**The exercise:**
Report each line of the records below that contains the word "size".

==== Exercise input

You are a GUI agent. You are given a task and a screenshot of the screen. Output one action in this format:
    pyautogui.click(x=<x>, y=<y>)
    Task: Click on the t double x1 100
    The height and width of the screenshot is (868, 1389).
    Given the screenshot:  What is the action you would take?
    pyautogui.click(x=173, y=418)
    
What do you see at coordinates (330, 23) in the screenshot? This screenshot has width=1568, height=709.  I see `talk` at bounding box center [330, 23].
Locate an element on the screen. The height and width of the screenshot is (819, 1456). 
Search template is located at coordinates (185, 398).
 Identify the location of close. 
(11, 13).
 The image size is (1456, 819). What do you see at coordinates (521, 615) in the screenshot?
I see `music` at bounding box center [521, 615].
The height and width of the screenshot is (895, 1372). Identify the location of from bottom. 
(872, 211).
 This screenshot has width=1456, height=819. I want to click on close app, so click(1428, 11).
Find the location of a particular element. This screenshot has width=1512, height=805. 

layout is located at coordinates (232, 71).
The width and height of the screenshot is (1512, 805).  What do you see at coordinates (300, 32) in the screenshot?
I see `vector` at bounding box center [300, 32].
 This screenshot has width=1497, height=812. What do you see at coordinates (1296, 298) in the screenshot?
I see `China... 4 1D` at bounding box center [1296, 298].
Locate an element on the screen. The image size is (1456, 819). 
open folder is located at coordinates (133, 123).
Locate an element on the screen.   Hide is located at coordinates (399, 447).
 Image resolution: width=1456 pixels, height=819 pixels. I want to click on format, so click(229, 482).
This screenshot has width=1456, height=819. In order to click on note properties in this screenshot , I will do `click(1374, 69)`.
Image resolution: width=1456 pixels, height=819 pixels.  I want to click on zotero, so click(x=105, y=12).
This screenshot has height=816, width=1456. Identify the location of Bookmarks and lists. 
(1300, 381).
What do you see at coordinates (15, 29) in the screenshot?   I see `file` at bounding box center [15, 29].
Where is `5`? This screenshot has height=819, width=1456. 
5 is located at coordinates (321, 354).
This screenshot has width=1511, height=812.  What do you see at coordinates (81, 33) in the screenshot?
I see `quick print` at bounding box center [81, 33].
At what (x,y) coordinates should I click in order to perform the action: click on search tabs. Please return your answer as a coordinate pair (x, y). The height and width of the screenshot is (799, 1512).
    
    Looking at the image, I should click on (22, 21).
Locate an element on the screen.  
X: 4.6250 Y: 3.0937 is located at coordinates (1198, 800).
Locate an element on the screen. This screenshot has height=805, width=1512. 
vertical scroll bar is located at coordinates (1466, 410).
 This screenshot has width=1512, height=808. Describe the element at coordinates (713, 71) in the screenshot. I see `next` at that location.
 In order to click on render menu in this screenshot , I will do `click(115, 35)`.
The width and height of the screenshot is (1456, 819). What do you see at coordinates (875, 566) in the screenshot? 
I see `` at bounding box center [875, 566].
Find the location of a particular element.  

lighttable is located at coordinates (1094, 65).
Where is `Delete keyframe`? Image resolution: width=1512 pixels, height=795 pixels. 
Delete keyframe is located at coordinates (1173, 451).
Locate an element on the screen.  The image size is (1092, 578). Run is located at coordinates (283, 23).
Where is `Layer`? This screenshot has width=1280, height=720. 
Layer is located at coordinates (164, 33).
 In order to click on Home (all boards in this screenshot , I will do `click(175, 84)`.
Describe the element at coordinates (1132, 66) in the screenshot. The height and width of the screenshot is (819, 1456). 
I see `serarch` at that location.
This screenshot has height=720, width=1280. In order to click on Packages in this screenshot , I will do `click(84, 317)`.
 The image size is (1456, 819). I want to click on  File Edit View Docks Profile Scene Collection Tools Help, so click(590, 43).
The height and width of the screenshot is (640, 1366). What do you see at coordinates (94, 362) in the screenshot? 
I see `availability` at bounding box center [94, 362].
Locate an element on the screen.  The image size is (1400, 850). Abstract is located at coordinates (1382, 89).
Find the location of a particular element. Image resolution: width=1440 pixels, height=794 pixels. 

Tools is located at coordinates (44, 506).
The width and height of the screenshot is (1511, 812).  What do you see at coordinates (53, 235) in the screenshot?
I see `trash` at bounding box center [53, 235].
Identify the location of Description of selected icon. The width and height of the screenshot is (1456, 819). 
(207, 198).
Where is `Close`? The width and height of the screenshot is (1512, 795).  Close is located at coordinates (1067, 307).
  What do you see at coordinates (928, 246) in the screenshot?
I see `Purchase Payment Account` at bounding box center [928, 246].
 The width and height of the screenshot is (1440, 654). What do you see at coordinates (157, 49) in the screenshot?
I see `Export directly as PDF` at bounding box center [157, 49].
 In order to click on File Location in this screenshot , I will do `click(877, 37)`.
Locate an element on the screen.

========

**Task answer:**
 The image size is (1456, 819). What do you see at coordinates (521, 615) in the screenshot?
Locate an element on the screen. The image size is (1456, 819). 
Locate an element on the screen.  The image size is (1092, 578). Run is located at coordinates (283, 23).
 The image size is (1456, 819). I want to click on  File Edit View Docks Profile Scene Collection Tools Help, so click(590, 43).
Locate an element on the screen.  The image size is (1400, 850). Abstract is located at coordinates (1382, 89).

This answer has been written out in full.